The gas station you’re looking at, built as part of the Pentagon’s reconstruction efforts in Afghanistan, should have cost half a million dollars. Instead, it cost $43 million, and the U.S. government can’t even explain why.

A new report by the Special Inspector General for Afghanistan Reconstruction (SIGAR) federal watchdog group points out this particularly insane and egregious example of botched nation building, and is addressed directly to Secretary of Defense Ashton Carter:

According to a TFBSO study, the Task Force spent nearly $43 million to construct a compressed natural gas (CNG) automobile filling station in the city of Sheberghan, Afghanistan. The main purpose of the project was to demonstrate the commercial viability of CNG for automobiles in Afghanistan as part of a broader effort to take advantage of Afghanistan’s domestic natural gas reserves and reduce the country’s reliance on energy imports.
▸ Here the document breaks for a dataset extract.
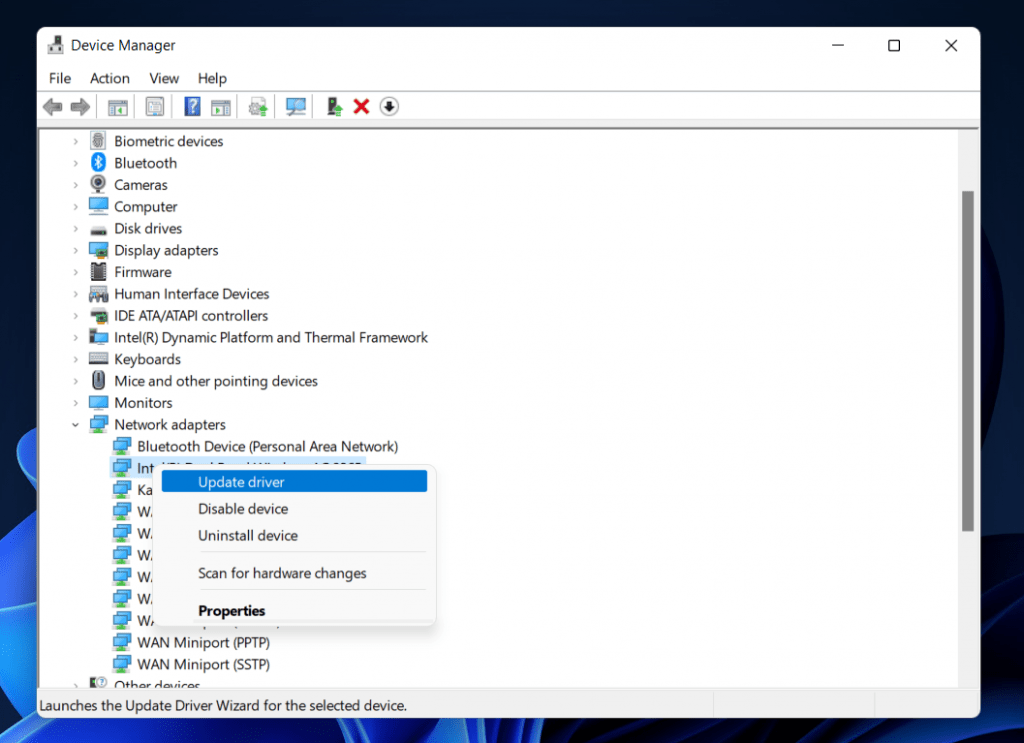
Task: Open the View menu
Action: (x=164, y=78)

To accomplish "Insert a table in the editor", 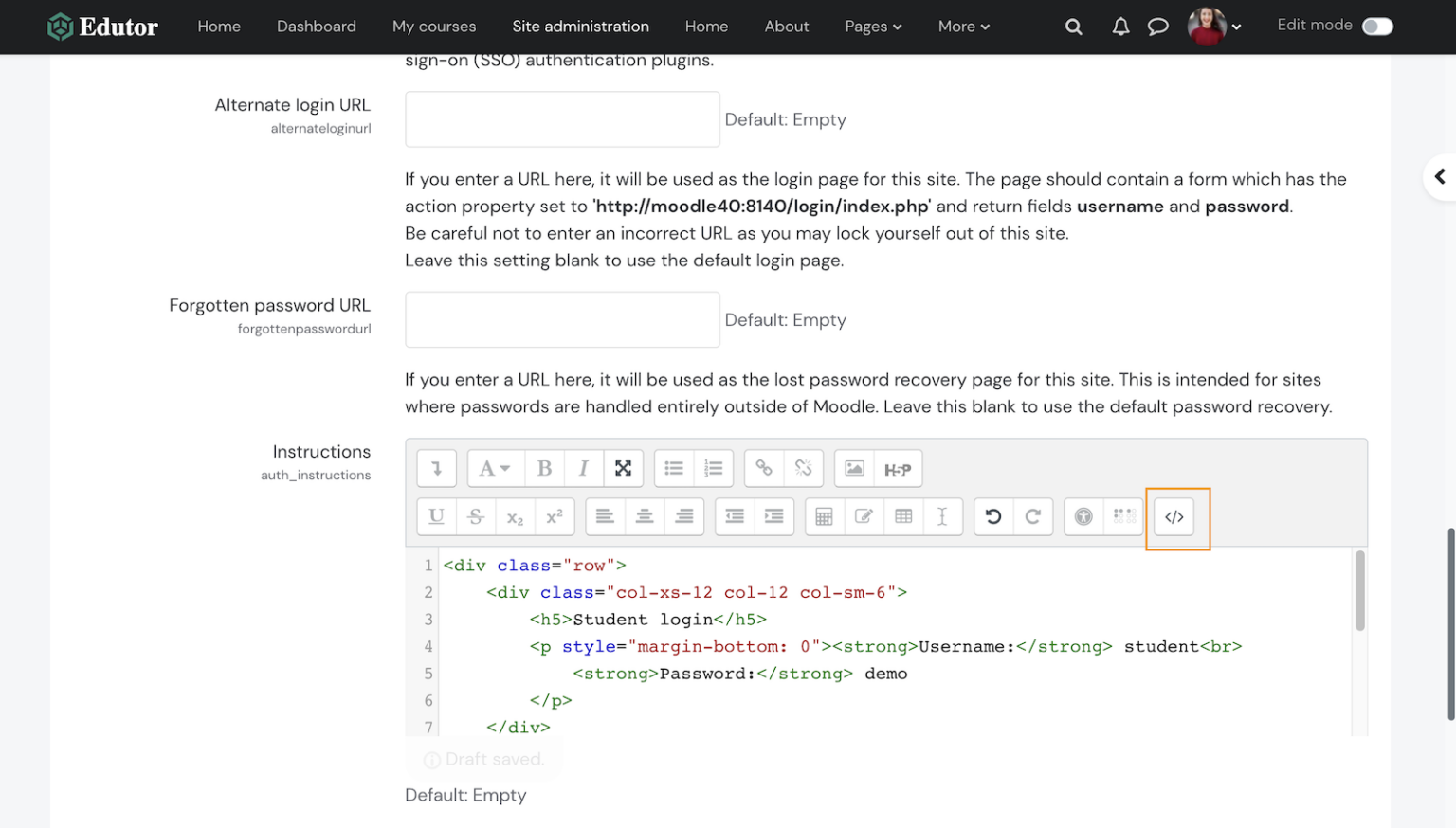I will tap(903, 516).
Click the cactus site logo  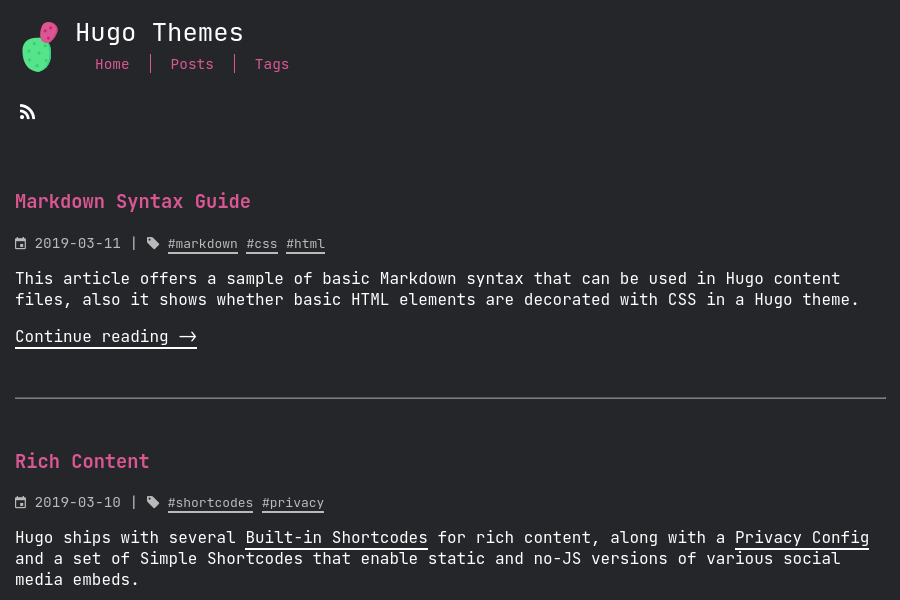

Although TFBSO achieved its immediate objective of building the CNG filling station, it apparently did so at an exorbitant cost to U.S. taxpayers. In comparison, SIGAR found that a CNG station in Pakistan costs no more than $500,000 to construct. Furthermore, there is no indication that TFBSO considered the feasibility of achieving the station’s broader objectives or considered any of the potentially considerable obstacles to the project’s success before beginning construction.

Even worse, no one at the Pentagon can provide an explanation of how so much money was spent on a single gas station, because the DoD’s $800 million Task Force for Business and Stability Operations, which built the station, was disbanded in March:

In fact, in response to my request for information, the Principal Deputy Under Secretary for Policy stated in June 2015 that the March 2015 closure of TFBSO resulted in the Office of the Secretary “no longer possessing the personnel expertise to address these questions or to assess properly the TFBSO information and documentation retained by WHS in the OSD Executive Archive”

In short, the disastrously incompetent subdivision of the Department of Defense can’t provide any explanation of how and why it was so disastrous because it technically doesn’t exist anymore. “Frankly,” the letter adds, “I find it both shocking and incredible that DOD asserts that it no longer has any knowledge about TFBSO, an $800 million program that reported directly to the Office of the Secretary of Defense and only shut down a little over six months ago.”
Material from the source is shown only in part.